This has been a busy year at Allied Capital Corp., Washington's premier venture capital company. As the banks moved to cut off credit to many businesses, Allied President David Gladstone and his troops stepped in to help. They spent almost six months negotiating new loans and credit lines for about 50 of the companies in which Allied invests.
Once the Allied executives took care of those credit problems, they turned their attention to the growing crowd of entrepreneurs seeking their financial backing and offering them good deals to get money they couldn't obtain elsewhere. In fact, the deals have been coming in so rapidly, Gladstone said, he has rented additional office space and is hiring more helpers to deal with the flood.
"It's boom time for Allied Capital," Gladstone said happily.
Gladstone attributed the gold-rush climate to the erosion of the twin peaks of venture money usually available from the banks and the venture funds.
The money available from venture funds, Gladstone noted, has declined sharply in the last several years after a long period of over-expansion that was followed by slipping returns on investment. And, of course, the banks pulled out after they saw their profits go down the drain with the real estate market.
As a result, Allied Capital finds itself with an opportunity to lock in a large number of good deals that will carry the company well into the 1990s. In fact, the whole climate reminds Gladstone of the recession years of 1981 and 1982, when many of the deals made helped carry Allied through the 1980s.

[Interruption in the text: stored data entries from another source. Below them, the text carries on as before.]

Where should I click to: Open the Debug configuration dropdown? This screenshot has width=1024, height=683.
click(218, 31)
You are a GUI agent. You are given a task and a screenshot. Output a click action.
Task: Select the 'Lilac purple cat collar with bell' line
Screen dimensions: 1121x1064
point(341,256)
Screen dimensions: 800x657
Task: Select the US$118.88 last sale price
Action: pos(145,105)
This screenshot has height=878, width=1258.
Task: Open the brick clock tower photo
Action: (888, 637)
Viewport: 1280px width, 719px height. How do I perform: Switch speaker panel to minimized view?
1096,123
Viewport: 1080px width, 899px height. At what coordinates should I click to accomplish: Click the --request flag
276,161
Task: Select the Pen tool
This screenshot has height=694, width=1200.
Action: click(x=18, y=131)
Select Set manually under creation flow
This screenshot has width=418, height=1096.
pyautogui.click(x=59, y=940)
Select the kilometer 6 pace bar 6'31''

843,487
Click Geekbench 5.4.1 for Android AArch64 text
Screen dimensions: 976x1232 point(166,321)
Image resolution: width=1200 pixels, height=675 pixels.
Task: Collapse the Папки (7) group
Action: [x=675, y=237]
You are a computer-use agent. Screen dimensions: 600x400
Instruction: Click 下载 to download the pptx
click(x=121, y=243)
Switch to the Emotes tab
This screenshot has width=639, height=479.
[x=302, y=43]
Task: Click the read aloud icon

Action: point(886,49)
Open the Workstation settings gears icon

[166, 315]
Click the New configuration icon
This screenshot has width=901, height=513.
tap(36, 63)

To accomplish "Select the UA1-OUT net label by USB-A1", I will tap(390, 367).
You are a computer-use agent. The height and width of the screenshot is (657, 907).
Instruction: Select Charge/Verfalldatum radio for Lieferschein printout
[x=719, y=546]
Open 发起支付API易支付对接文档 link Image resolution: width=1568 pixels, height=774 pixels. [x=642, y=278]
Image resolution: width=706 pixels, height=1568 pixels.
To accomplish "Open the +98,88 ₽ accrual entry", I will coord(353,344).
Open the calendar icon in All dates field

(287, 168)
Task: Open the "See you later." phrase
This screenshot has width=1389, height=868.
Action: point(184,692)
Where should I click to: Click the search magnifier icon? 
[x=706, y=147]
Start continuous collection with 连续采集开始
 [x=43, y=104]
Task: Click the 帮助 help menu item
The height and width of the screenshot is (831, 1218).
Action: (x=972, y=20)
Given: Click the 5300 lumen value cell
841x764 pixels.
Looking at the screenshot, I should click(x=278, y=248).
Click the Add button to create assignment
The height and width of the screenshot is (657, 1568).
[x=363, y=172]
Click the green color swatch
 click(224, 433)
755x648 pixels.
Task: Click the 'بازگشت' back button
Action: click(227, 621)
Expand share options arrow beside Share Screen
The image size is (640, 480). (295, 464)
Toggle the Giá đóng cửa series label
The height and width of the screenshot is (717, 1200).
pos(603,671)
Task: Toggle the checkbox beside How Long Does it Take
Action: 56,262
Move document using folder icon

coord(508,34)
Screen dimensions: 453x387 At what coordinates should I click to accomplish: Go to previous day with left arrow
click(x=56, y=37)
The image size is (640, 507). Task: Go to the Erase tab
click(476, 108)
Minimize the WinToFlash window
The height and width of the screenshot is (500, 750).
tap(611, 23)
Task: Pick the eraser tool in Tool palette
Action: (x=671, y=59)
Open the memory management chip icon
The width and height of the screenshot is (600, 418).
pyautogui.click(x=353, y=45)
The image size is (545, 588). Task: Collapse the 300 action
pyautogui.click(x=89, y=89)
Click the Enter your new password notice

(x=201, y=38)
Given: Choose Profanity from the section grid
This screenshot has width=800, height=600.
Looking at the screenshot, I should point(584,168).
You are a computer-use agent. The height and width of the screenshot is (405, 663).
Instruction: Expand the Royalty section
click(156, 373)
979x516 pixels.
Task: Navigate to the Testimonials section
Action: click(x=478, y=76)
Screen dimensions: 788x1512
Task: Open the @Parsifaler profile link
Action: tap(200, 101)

The influx of deals, Gladstone said, was "a joy and a delight."
While all this was going on, Allied Capital has been in the process of organizing a spinoff to shareholders of its investment advisory division, called Allied Advisory Inc.
The deal is a trifle complicated but the bottom line is that Allied Capital shareholders will get one share of Allied Advisory for each share they now own of Allied Capital.
The new stock is expected to trade on the Nasdaq over-the-counter market along with the shares of Allied Capital (ALLC), and a recent clone called Allied Capital Corp. II. (ALII).
The forthcoming spinoff of Allied Advisory has been cheered by analysts Peter C. Keefe and Michael D. Bulger at Johnston, Lemon & Co. who recently wrote:
"As an independent company, the Allied Advisory subsidiary should be worth between $2 and $3 a share, a value that we believe is not reflected in the current price of ALLC stock."
Gladstone said that shareholders would not notice much change in the Allied operation after the spinoff. "There'll be no change in management, no change in the day to day operations," he said.
And Keefe and Bulger said they believed that the Allied dividend, which is yielding 6.7 percent on an $18.25 share price, will be unaffected by the spinoff.
As the two analysts noted, Allied is really in two businesses. It lends money to small businesses and it is a money manager. At the moment, the various Allied Capital entities have a total of $250 million under management.
This number could rise to $1 billion within five years, Gladstone said. And a good part of that growth could be made possible by the spinoff of Allied Advisory, he said.
Allied has been offered a lot of opportunities to manage money for people who want to find nontraditional investments in the venture area in which Allied specializes. But until now, the structure of the advisory unit has made it difficult to accept those opportunities.
The hope is that, eventually, when Allied Advisory is a stand-alone unit managing large sums of money for a 2.5 percent fee, the flow of profits will be substantial.
Thus, the greatest potential gains for Allied stockholders, including insiders who own 23 percent of the stock, may lie in the future performance of Allied Advisory, whose business role will be relatively easy to understand.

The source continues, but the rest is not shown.